Dies & Das
Überwachung und Vorratsdatenspeicherung
Frankreich
Leider dreht es sich heute schon wieder hauptsächlich um Überwachung. Bevor ich zur Vorratsdatenspeicherung komme, will ich erst noch über die Pläne in Frankreich berichten, wie ich bei meinem letzten Beitrag schon angekündigt hatte.
Frankreich ist also dabei, ein scharfes Abhörgesetz zu verabschieden, das praktisch eine Totalüberwachung aller Bürger erlaubt. Liberté – adé – Frankreich kann das bald aus seinem Motto streichen! Zwar sollen bestimmte Bedingungen an die Erlaubnis geknüpft werden, die sind aber so umfänglich und niedrig, daß sie praktisch permanent als erfüllt deklariert werden können. Die Abhörerei soll zudem ohne echte juristische oder parlamentarische Kontrolle erfolgen. Die französische Bürgerrechtsorganisation »La Quadrature du Net« fordert zum Handeln und Widerstand auf (weiterer Bericht bei Golem).

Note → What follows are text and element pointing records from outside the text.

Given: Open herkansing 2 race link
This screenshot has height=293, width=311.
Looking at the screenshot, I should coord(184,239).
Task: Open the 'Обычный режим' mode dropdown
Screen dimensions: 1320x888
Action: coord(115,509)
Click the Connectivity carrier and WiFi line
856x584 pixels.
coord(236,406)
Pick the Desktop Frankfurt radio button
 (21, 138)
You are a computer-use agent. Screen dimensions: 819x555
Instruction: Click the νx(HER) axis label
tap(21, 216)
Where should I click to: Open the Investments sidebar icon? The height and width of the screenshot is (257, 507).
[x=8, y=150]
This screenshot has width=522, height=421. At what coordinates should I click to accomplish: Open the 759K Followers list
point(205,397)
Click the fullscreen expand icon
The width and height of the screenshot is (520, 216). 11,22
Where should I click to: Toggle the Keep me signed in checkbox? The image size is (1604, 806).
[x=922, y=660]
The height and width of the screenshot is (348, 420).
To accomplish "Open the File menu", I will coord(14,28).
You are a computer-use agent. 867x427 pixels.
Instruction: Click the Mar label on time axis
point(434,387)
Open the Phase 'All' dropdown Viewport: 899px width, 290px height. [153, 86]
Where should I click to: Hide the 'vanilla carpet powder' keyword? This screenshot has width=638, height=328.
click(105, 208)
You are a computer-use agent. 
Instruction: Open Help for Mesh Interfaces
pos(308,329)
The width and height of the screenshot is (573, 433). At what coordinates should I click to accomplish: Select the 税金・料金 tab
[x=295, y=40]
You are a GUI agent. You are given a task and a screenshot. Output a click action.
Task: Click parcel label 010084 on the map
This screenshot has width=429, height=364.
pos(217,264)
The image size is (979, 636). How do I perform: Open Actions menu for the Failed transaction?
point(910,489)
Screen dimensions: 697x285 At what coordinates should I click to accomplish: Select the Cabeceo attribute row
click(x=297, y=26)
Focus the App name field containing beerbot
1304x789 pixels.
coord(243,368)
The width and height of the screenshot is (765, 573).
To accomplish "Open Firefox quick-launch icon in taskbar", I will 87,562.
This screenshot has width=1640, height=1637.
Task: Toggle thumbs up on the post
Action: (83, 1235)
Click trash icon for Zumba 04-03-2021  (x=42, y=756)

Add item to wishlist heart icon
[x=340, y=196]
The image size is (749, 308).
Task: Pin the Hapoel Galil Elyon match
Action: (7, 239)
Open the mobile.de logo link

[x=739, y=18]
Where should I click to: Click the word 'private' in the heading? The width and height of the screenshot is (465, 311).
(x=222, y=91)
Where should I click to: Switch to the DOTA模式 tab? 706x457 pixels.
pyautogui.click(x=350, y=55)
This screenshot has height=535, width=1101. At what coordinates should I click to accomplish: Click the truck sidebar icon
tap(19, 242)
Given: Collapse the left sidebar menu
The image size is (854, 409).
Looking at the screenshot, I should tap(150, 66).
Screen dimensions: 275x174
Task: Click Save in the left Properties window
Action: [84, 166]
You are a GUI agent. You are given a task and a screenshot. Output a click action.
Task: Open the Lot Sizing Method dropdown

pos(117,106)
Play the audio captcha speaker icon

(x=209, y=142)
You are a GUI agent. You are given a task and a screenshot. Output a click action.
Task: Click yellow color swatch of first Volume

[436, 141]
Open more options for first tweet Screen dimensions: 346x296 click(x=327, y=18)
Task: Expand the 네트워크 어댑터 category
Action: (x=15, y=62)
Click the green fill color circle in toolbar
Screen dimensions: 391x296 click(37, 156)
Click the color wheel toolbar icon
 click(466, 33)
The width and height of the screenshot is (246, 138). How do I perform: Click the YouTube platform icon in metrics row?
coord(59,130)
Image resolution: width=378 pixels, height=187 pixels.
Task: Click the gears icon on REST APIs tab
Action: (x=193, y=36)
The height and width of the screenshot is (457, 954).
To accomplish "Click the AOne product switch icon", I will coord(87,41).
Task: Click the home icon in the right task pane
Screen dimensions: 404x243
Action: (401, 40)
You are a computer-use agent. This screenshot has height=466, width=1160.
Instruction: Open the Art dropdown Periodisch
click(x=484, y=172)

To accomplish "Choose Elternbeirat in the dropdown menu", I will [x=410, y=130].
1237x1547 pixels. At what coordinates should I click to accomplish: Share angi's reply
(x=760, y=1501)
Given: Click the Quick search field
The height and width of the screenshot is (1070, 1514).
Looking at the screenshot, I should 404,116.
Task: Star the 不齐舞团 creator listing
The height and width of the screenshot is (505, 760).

Ich möchte an dieser Stelle auf zwei Punkte hinweisen: In Frankreich sind die Sozialisten am Ruder, genau wie bei uns gilt dort: Links blinken, rechts überholen. Zweitens sollte uns klar werden, daß die Überwachungsfanatiker in Deutschland nach der Vorratsdatenspeicherung (wenn sie die VDS am BVerfG vorbeibringen sollten) auch nicht aufhören werden. Irgendeinen mörderischen Moslem, Piloten, Lokführer, Busfahrer oder einen weiteren Edathy werden die schon aus der Tasche hervorzaubern.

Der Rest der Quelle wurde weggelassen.